Os anos da pandemia aumentaram o nosso sentimento de gratidão por quem diariamente trabalha em prol da saúde e da investigação médica. Mas, ao sair duma tragédia coletiva assim tão grande, não é suficiente o prestar honras aos heróis. A covid-19 pôs à prova esta grande rede de competências e solidariedade e mostrou os limites estruturais dos sistemas de assistência social existentes. Por isso, é necessário que a gratidão seja acompanhada, em cada país, pela busca ativa de estratégias e recursos a fim de serem garantidos a todo o ser humano o acesso aos cuidados médicos e o direito fundamental à saúde.
«Trata bem dele!» (Lc 10, 35): é a recomendação do samaritano ao estalajadeiro.
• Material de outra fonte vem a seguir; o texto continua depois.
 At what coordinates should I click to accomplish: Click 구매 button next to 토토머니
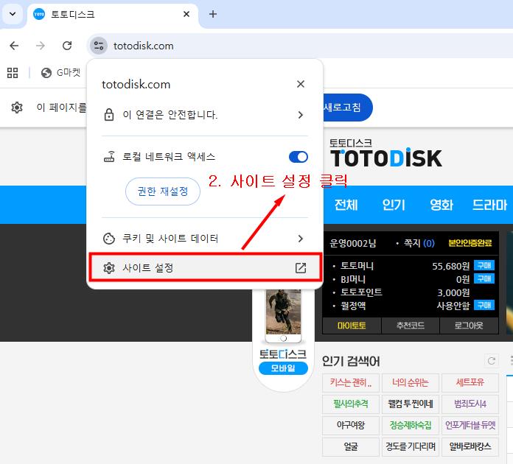(484, 266)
Mas Jesus repete-a igualmente a cada um de nós na exortação conclusiva: «Vai e faz tu também o mesmo». Como evidenciei na encíclica Fratelli tutti, «a parábola mostra-nos as iniciativas com que se pode refazer uma comunidade a partir de homens e mulheres que assumem como própria a fragilidade dos outros, não deixam constituir-se uma sociedade de exclusão, mas fazem-se próximos, levantam e reabilitam o caído, para que o bem seja comum» (nº 67). Efetivamente «fomos criados para a plenitude que só se alcança no amor. Viver indiferentes à dor não é uma opção possível» (nº 68).
E, no dia 11 de fevereiro de 2023, também o Santuário de Lurdes aparece ao nosso olhar como uma profecia, uma lição confiada à Igreja no coração da modernidade. Não tem valor só o que funciona, nem conta só quem produz. As pessoas doentes estão no âmago do povo de Deus, que avança juntamente com eles como profecia duma humanidade onde cada qual é precioso e ninguém deve ser descartado.
À intercessão de Maria, Saúde dos enfermos, confio cada um de vós que estais doentes; vós que cuidais deles em família, com o trabalho, a investigação e o voluntariado; e vós que vos esforçais por tecer laços pessoais, eclesiais e civis de fraternidade. A todos envio de coração a Bênção Apostólica.
Roma – São João de Latrão, 10 de janeiro de 2023.